*** Opening MATERIAL FOR THE TASK ***

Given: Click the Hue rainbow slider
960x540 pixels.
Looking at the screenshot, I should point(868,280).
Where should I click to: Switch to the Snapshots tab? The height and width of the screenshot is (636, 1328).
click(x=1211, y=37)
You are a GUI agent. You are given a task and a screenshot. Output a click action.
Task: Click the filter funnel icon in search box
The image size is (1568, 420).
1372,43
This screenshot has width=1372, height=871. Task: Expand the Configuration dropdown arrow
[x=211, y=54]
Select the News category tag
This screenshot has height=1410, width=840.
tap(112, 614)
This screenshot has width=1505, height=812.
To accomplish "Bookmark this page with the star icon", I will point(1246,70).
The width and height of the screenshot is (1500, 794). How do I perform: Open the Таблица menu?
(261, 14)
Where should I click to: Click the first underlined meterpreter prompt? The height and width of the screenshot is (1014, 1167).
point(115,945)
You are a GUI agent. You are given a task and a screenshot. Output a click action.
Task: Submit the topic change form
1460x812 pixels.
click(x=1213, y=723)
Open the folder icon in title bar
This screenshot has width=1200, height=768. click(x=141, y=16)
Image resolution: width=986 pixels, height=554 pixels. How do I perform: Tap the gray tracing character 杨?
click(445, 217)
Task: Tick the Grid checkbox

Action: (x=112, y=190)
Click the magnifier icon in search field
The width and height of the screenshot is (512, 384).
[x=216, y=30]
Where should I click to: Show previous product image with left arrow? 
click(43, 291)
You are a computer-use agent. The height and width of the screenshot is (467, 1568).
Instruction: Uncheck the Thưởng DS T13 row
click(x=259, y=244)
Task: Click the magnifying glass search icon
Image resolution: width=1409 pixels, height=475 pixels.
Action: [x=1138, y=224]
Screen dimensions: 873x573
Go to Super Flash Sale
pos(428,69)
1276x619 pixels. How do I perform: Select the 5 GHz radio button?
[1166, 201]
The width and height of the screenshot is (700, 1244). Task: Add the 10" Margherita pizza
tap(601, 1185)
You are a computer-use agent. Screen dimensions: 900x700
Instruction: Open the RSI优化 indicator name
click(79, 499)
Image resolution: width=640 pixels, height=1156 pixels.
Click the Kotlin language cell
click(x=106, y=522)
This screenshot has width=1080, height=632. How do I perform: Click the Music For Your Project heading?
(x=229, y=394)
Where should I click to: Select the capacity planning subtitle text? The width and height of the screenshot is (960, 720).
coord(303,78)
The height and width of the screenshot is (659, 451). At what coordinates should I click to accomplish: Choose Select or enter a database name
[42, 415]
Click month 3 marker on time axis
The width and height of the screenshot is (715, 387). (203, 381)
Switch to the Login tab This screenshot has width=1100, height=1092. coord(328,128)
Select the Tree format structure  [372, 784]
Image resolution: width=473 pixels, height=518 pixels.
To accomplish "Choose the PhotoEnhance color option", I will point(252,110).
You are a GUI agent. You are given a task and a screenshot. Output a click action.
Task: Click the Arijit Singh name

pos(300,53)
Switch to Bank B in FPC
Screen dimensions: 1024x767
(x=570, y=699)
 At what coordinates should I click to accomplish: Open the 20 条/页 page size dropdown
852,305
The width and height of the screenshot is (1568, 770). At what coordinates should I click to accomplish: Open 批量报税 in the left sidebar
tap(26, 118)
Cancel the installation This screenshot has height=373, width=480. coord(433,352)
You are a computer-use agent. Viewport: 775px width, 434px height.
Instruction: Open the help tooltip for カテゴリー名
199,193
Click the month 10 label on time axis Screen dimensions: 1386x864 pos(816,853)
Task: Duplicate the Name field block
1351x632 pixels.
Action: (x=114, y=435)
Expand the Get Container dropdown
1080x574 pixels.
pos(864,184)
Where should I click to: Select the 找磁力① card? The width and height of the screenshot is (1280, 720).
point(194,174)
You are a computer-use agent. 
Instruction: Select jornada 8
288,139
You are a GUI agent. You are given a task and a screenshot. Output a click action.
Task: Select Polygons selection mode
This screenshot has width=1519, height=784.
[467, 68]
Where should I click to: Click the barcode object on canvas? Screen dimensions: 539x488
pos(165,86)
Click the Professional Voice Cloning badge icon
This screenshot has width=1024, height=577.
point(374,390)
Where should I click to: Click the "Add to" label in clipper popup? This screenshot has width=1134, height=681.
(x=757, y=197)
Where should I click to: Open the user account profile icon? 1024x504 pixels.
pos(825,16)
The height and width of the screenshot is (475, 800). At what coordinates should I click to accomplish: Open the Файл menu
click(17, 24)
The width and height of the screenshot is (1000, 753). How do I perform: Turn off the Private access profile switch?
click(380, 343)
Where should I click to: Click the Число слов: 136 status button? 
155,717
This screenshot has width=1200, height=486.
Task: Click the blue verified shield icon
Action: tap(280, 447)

*** Closing MATERIAL FOR THE TASK ***

> ASSIGNMENT
Send back every record, precisely as written.

> COMPLETED EXERCISE
Given: Click the Hue rainbow slider
960x540 pixels.
Looking at the screenshot, I should point(868,280).
Where should I click to: Switch to the Snapshots tab? The height and width of the screenshot is (636, 1328).
click(x=1211, y=37)
You are a GUI agent. You are given a task and a screenshot. Output a click action.
Task: Click the filter funnel icon in search box
The image size is (1568, 420).
1372,43
This screenshot has width=1372, height=871. Task: Expand the Configuration dropdown arrow
[x=211, y=54]
Select the News category tag
This screenshot has height=1410, width=840.
tap(112, 614)
This screenshot has width=1505, height=812.
To accomplish "Bookmark this page with the star icon", I will point(1246,70).
The width and height of the screenshot is (1500, 794). How do I perform: Open the Таблица menu?
(261, 14)
Where should I click to: Click the first underlined meterpreter prompt? The height and width of the screenshot is (1014, 1167).
point(115,945)
You are a GUI agent. You are given a task and a screenshot. Output a click action.
Task: Submit the topic change form
1460x812 pixels.
click(x=1213, y=723)
Open the folder icon in title bar
This screenshot has width=1200, height=768. click(x=141, y=16)
Image resolution: width=986 pixels, height=554 pixels. How do I perform: Tap the gray tracing character 杨?
click(445, 217)
Task: Tick the Grid checkbox

Action: (x=112, y=190)
Click the magnifier icon in search field
The width and height of the screenshot is (512, 384).
[x=216, y=30]
Where should I click to: Show previous product image with left arrow? 
click(43, 291)
You are a computer-use agent. The height and width of the screenshot is (467, 1568).
Instruction: Uncheck the Thưởng DS T13 row
click(x=259, y=244)
Task: Click the magnifying glass search icon
Image resolution: width=1409 pixels, height=475 pixels.
Action: [x=1138, y=224]
Screen dimensions: 873x573
Go to Super Flash Sale
pos(428,69)
1276x619 pixels. How do I perform: Select the 5 GHz radio button?
[1166, 201]
The width and height of the screenshot is (700, 1244). Task: Add the 10" Margherita pizza
tap(601, 1185)
You are a computer-use agent. Screen dimensions: 900x700
Instruction: Open the RSI优化 indicator name
click(79, 499)
Image resolution: width=640 pixels, height=1156 pixels.
Click the Kotlin language cell
click(x=106, y=522)
This screenshot has width=1080, height=632. How do I perform: Click the Music For Your Project heading?
(x=229, y=394)
Where should I click to: Select the capacity planning subtitle text? The width and height of the screenshot is (960, 720).
coord(303,78)
The height and width of the screenshot is (659, 451). At what coordinates should I click to accomplish: Choose Select or enter a database name
[42, 415]
Click month 3 marker on time axis
The width and height of the screenshot is (715, 387). (203, 381)
Switch to the Login tab This screenshot has width=1100, height=1092. coord(328,128)
Select the Tree format structure  [372, 784]
Image resolution: width=473 pixels, height=518 pixels.
To accomplish "Choose the PhotoEnhance color option", I will point(252,110).
You are a GUI agent. You are given a task and a screenshot. Output a click action.
Task: Click the Arijit Singh name

pos(300,53)
Switch to Bank B in FPC
Screen dimensions: 1024x767
(x=570, y=699)
 At what coordinates should I click to accomplish: Open the 20 条/页 page size dropdown
852,305
The width and height of the screenshot is (1568, 770). At what coordinates should I click to accomplish: Open 批量报税 in the left sidebar
tap(26, 118)
Cancel the installation This screenshot has height=373, width=480. coord(433,352)
You are a computer-use agent. Viewport: 775px width, 434px height.
Instruction: Open the help tooltip for カテゴリー名
199,193
Click the month 10 label on time axis Screen dimensions: 1386x864 pos(816,853)
Task: Duplicate the Name field block
1351x632 pixels.
Action: (x=114, y=435)
Expand the Get Container dropdown
1080x574 pixels.
pos(864,184)
Where should I click to: Select the 找磁力① card? The width and height of the screenshot is (1280, 720).
point(194,174)
You are a computer-use agent. 
Instruction: Select jornada 8
288,139
You are a GUI agent. You are given a task and a screenshot. Output a click action.
Task: Select Polygons selection mode
This screenshot has width=1519, height=784.
[467, 68]
Where should I click to: Click the barcode object on canvas? Screen dimensions: 539x488
pos(165,86)
Click the Professional Voice Cloning badge icon
This screenshot has width=1024, height=577.
point(374,390)
Where should I click to: Click the "Add to" label in clipper popup? This screenshot has width=1134, height=681.
(x=757, y=197)
Where should I click to: Open the user account profile icon? 1024x504 pixels.
pos(825,16)
The height and width of the screenshot is (475, 800). At what coordinates should I click to accomplish: Open the Файл menu
click(17, 24)
The width and height of the screenshot is (1000, 753). How do I perform: Turn off the Private access profile switch?
click(380, 343)
Where should I click to: Click the Число слов: 136 status button? 
155,717
This screenshot has width=1200, height=486.
Task: Click the blue verified shield icon
Action: tap(280, 447)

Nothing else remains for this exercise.